--- Start THE INPUT ---
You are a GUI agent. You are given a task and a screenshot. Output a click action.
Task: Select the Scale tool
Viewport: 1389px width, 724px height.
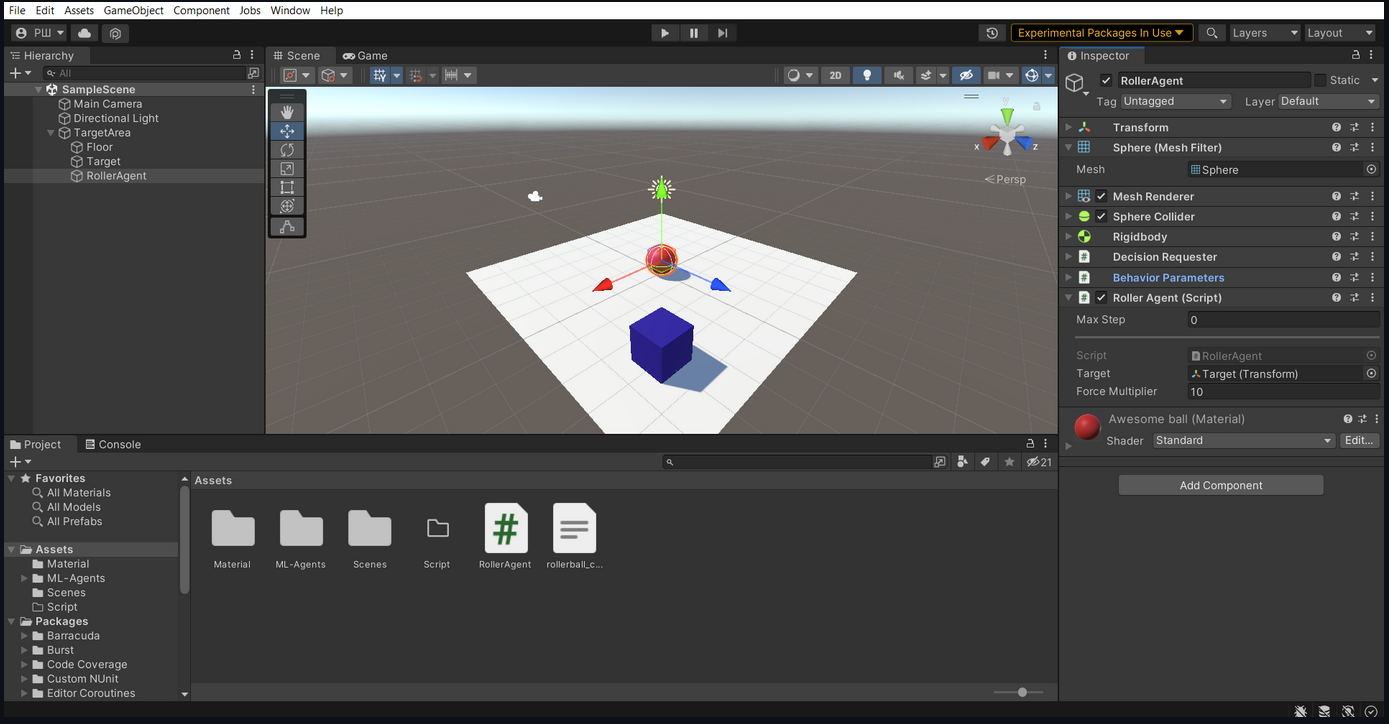(x=287, y=169)
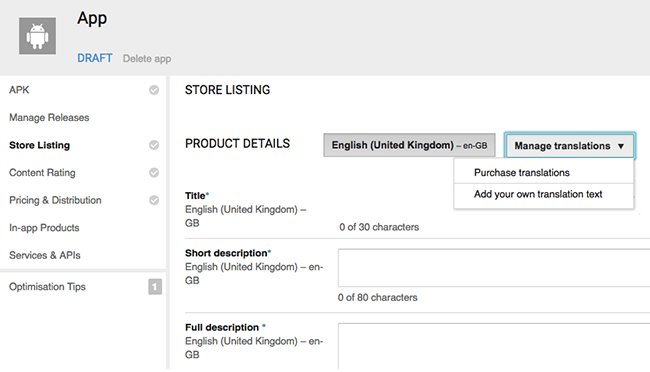
Task: Click the Android app icon thumbnail
Action: coord(37,36)
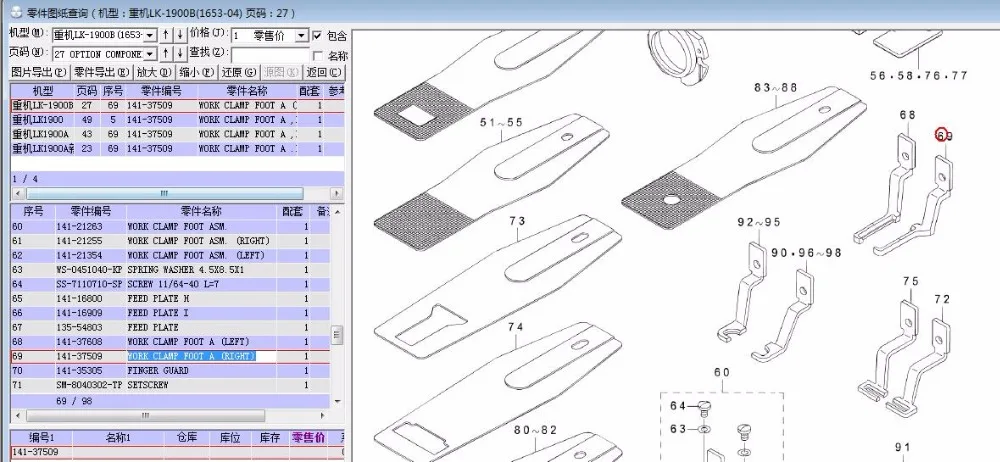Click part label 68 in the diagram
1000x462 pixels.
point(908,115)
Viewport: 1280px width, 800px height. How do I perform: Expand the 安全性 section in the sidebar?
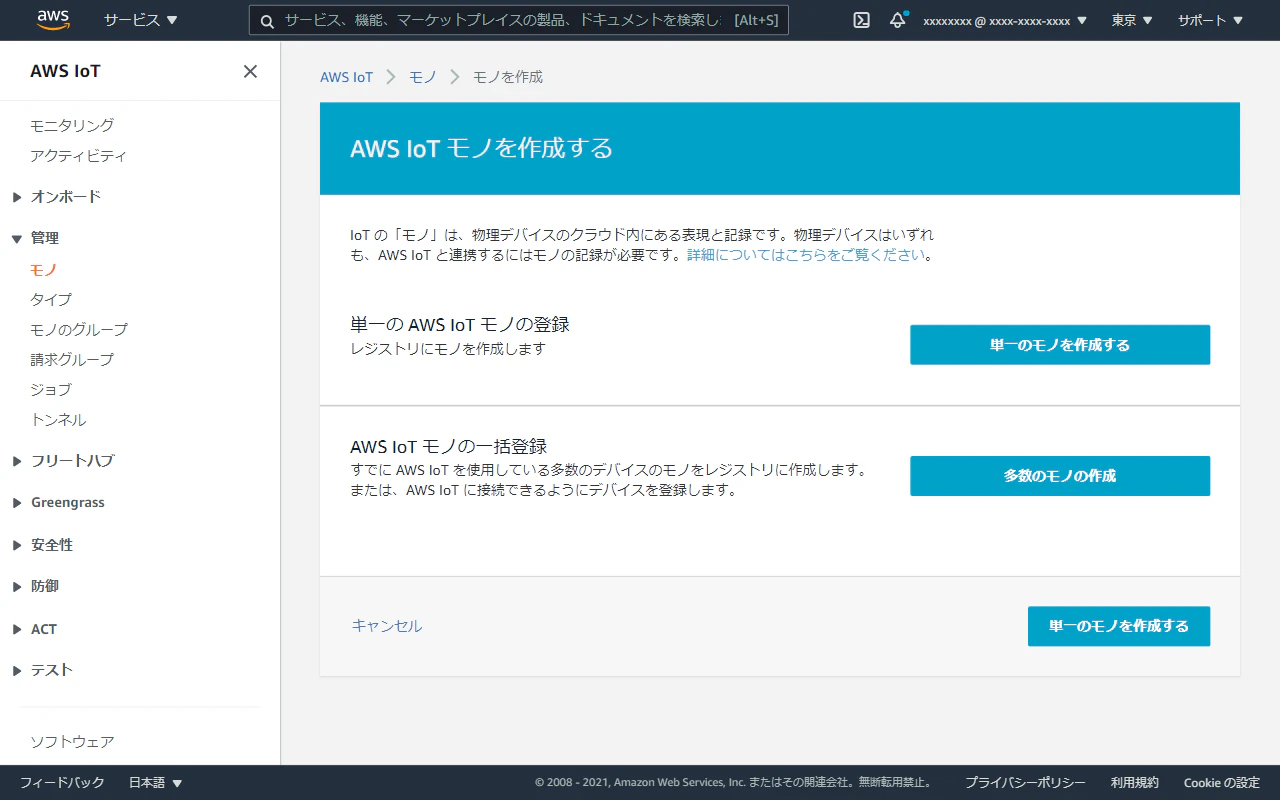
--- End THE INPUT ---
Arrange the lines of the data above as a Markdown table with the columns Row and Line, numbering each row and skipping blank lines. Leave the pictures out.

| Row | Line |
|---|---|
| 1 | You are a GUI agent. You are given a task and a screenshot. Output a click action. |
| 2 | Task: Select the Scale tool |
| 3 | Viewport: 1389px width, 724px height. |
| 4 | (x=287, y=169) |
| 5 | Task: Click the Android app icon thumbnail |
| 6 | Action: coord(37,36) |
| 7 | Click part label 68 in the diagram |
| 8 | 1000x462 pixels. |
| 9 | point(908,115) |
| 10 | Viewport: 1280px width, 800px height. How do I perform: Expand the 安全性 section in the sidebar? |